How to Not Get Caught

• Never install a "meeting client" sent by someone you've never met. Every mainstream conferencing tool runs in the browser, and if you do use desktop apps, you already have them installed. There's no scenario where joining a podcast requires new software from a link in an email.
• Never run "fix" commands a meeting page gives you. A page that tells you to paste a command into your terminal, PowerShell, or the Windows Run dialog "to fix your microphone" is doing something else entirely. This pattern - known as a ClickFix attack - is one of the most effective malware delivery tricks of the past two years precisely because it makes you do the installation.
• Verify the person through an independent channel. Look up the podcast. Listen to thirty seconds of a past episode. Find the host's name on the show's website and contact them there. A real host will be happy you checked; a fake one will evaporate.
• Read domains before you click. Hover over the button, look at the status bar, read the actual hostname right-to-left. meet.google.com is Meet. A free site-builder URL with "meet" somewhere in the path isn't.

If you suspect you already ran something, do this now, in this order:

1. Disconnect the machine from the network immediately.
2. Change critical passwords from a different, clean device - email first, then anything tied to money or code.
3. Treat every browser session as compromised: log out everything, everywhere, and enable two-factor authentication as you go.
4. If you keep crypto on that machine, consider the wallet burned - migrate funds from a clean device.
5. Then scan or reinstall. Modern infostealers finish their job in the first minute, so speed matters more than forensics.

Report it. Report the account on X, report the phishing page to Google Safe Browsing and to the abuse channel of whatever free host it sits on, forward the email as phishing in your mail client. It takes five minutes and it genuinely burns the attacker's infrastructure - these campaigns reuse the same pages and accounts against many targets, and takedowns hurt them.

Why You, Specifically

Here's the uncomfortable part. This scam targets people because they have a visible body of work. Developers, founders, writers - anyone whose career is public enough to research and whose machine is likely to hold something worth stealing: GitHub sessions, cloud consoles, deploy keys, crypto wallets, client access.
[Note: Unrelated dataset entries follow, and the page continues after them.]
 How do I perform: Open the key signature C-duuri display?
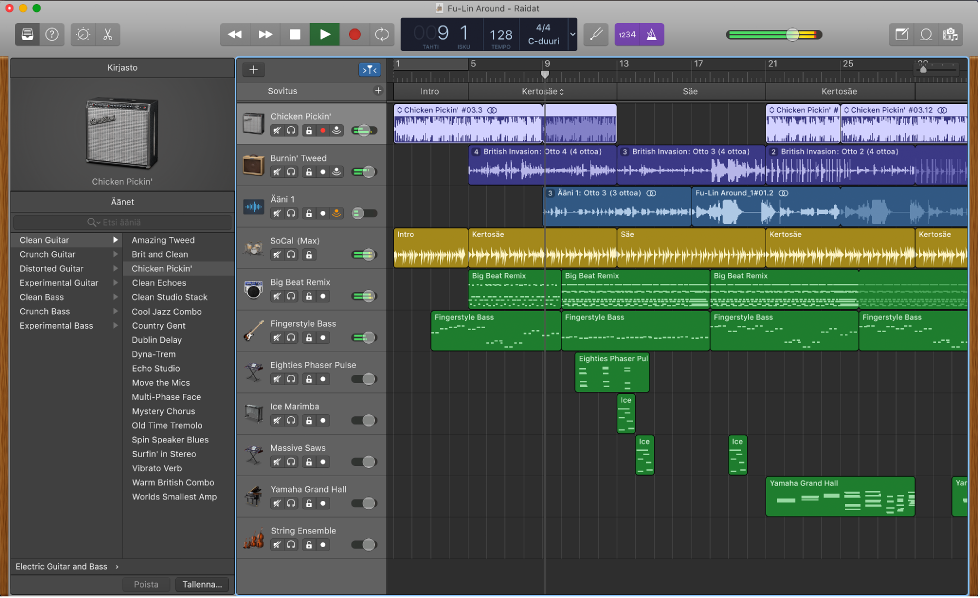click(541, 39)
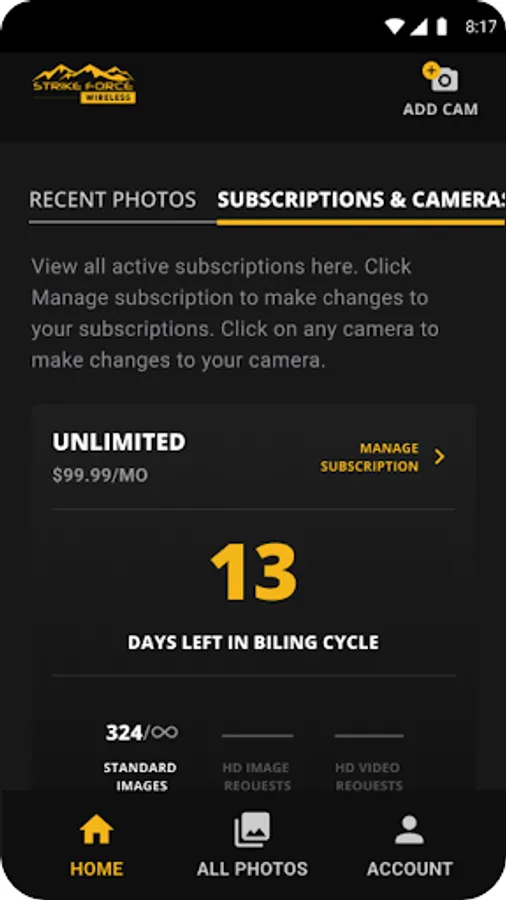The height and width of the screenshot is (900, 506).
Task: Tap the ACCOUNT navigation label
Action: coord(410,868)
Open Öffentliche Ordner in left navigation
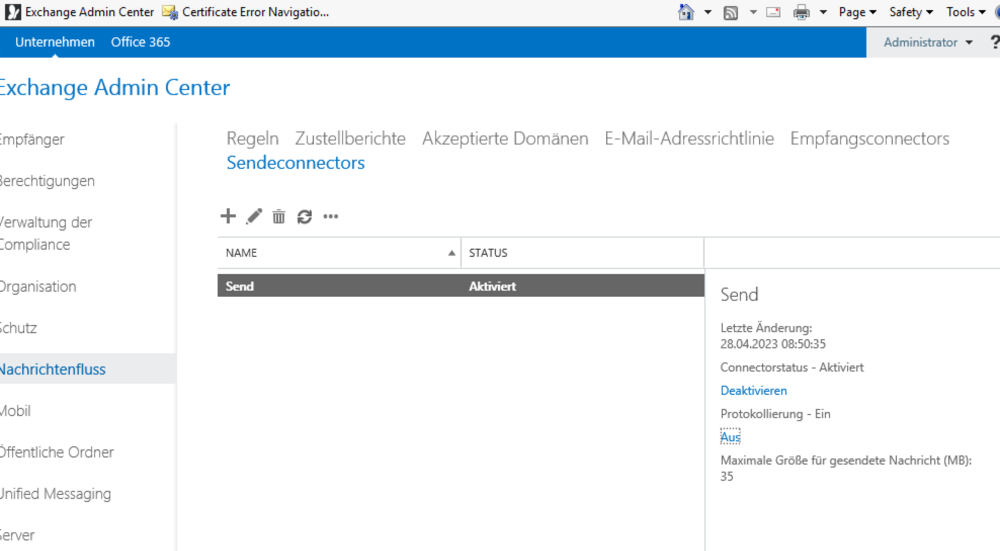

Fifteen-plus years in this industry, and I still felt the pull of "someone noticed my work." That's the hook. It works on experienced people precisely because it flatters the thing we're proudest of. You won't out-think the scammer in the moment, so don't try. What works is mechanical rules that don't bend to flattery: real Meet lives on meet.google.com, real meetings never require installs, and real hosts survive a background check.

Stay paranoid. It's cheaper than the alternative. It's the same instinct that once made me dig into a weird metric and catch an attack in progress - I wrote that one up in spotting an XML-RPC brute force through a dropping cache hit rate.

And if you know someone with a public profile - a blog, a GitHub, a few conference talks - send them this post. The next "podcast invite" in their DMs might be this exact play, and the cheapest defense is having seen it once before.